Part 3: What Psychosis Looks Like
One source of dignity is work, but that must be challenging with people with symptoms of psychosis.
Yes, sadly, it is. Concentration and attention become very difficult. Certainly, if you have the negative symptoms, you’re not likely to be motivated. Really it’s a long, long process to get people rehabilitated to the point that they can consistently work in a job. It is quite demoralizing to be disabled by a serious illness. This frequently leads to shame and humiliation. Often people with psychosis are dependent on their families for ongoing financial and social support.
There also can be a lot of family strife about what is expected in return for that support. Families may feel angry because they see the symptoms of the disease — out of control drinking, say — as simply bad behavior. When parents find out they have a child with schizophrenia, you have to do a lot of education, and help them manage their grief--particularly when it looks like it’s going to be impairing over the long-term.
What portion of the psychotic population will fall into this category of long-term struggle?
About a third of people diagnosed with psychosis will have one episode, recover, and that’s it. Another third will have an episode, recover fairly well, though maybe not to baseline, and have recurrent episodes. So you’ll see a pattern of remitting and relapsing over the course of their life. Another third of people will have a break, and never really recover. They may be paranoid or delusional in a very chronic or ongoing way. What I’ve seen is that when you tell people they have schizophrenia, they all assume they’re in that last category. But a lot of people with schizophrenia do recover, and go on to lead productive and satisfying lives.
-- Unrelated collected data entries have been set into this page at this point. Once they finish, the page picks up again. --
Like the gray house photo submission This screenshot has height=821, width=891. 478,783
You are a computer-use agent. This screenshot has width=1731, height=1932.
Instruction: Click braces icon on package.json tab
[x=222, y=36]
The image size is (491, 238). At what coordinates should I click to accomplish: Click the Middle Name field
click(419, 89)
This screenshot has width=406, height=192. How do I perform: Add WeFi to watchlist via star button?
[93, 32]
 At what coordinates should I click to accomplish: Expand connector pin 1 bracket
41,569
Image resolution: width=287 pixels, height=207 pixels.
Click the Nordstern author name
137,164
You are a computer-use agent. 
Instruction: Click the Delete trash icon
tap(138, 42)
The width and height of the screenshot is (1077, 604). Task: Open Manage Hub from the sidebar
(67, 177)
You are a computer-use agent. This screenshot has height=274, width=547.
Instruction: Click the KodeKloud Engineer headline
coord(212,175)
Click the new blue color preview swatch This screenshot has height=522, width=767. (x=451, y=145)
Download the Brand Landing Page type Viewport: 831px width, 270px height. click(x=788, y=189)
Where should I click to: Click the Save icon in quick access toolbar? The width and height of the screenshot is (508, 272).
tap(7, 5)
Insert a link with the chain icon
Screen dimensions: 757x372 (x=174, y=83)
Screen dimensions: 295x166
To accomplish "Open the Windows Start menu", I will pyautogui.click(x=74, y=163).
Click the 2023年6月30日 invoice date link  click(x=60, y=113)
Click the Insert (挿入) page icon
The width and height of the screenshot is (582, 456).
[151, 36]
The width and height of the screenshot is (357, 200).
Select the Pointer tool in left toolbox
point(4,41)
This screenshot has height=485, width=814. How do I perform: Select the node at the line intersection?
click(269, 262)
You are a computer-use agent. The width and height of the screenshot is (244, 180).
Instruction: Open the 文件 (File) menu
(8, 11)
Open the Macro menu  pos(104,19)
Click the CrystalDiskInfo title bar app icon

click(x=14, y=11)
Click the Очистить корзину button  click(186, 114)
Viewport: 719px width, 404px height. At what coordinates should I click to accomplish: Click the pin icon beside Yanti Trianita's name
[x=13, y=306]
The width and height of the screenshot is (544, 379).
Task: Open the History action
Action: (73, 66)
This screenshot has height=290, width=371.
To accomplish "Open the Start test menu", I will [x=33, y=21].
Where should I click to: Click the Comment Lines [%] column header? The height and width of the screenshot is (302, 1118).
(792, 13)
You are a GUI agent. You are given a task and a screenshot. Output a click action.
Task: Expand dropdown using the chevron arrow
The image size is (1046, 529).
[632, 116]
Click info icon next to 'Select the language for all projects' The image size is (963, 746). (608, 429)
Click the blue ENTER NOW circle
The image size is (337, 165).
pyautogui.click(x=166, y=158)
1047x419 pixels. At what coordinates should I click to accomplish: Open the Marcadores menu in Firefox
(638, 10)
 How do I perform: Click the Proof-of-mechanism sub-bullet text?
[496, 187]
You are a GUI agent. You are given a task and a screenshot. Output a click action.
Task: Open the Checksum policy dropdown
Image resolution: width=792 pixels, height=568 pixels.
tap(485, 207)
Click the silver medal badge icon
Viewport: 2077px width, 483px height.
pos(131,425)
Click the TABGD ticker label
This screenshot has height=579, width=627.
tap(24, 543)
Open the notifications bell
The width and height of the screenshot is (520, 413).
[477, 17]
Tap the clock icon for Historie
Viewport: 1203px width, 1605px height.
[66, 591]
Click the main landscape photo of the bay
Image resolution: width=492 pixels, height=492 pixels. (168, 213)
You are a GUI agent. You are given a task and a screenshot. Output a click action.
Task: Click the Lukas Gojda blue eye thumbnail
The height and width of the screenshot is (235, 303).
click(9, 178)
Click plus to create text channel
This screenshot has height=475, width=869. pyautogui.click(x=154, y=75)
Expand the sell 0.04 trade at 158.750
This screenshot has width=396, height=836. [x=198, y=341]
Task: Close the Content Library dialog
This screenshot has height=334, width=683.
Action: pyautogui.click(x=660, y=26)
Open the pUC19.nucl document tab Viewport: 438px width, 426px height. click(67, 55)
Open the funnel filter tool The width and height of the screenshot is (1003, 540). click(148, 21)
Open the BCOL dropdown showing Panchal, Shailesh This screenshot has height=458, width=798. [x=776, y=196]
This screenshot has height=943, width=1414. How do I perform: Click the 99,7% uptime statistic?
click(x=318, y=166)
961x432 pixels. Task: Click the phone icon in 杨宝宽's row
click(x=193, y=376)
What do people suffering psychosis look like and talk like? In other words, how would they appear to a clinician or family member?
One sign would be serious disruption in social relationships, family relationships and a loss of overall functioning such as an inability to work, go to school, volunteer, really to function in the world.
We often encounter patients who have serious substance abuse symptoms, perhaps in an effort to treat their own symptoms via alcohol or other substances. The negative symptoms of schizophrenia likely have some relation to depression and patients following an acute psychotic episode often feel extremely depressed and defeated.
Many antipsychotic medications have significant weight gain as a side-effect, and that’s one reason why the mortality rate is higher in this population. Smoking is also prevalent in patients with psychotic illnesses, contributing to ongoing health concerns.
What’s it like on the inside? What do people psychotic people feel like and think like?
I think people can feel extremely lonely. People with psychotic disorders may push people away with odd, angry, scary behavior. And the patients themselves know something is not right and so they may avoid other people. Patients often have the feeling that no one understands them, because the reality of the psychotic person is often quite at odds with the perceptions of the people around them. So they can become angry, puzzled, and frightened by that.
Does it manifest physically?
I think people can be either cut off from their bodies, or very frightened that they don’t look right. They might fear they’re being stared at. They sometimes have odd ideas about illnesses, for example, or bodily delusions.
When does psychosis typically manifest?
For males, probably between ages 16 and 30. And a little later in women, maybe around 24 to mid-30s.
There's also childhood schizophrenia, and there are older people who have late in life onset schizophrenia, but the predominant onset is around late adolescence early adulthood, right when people are making the move to leave home, go to school, and function independently.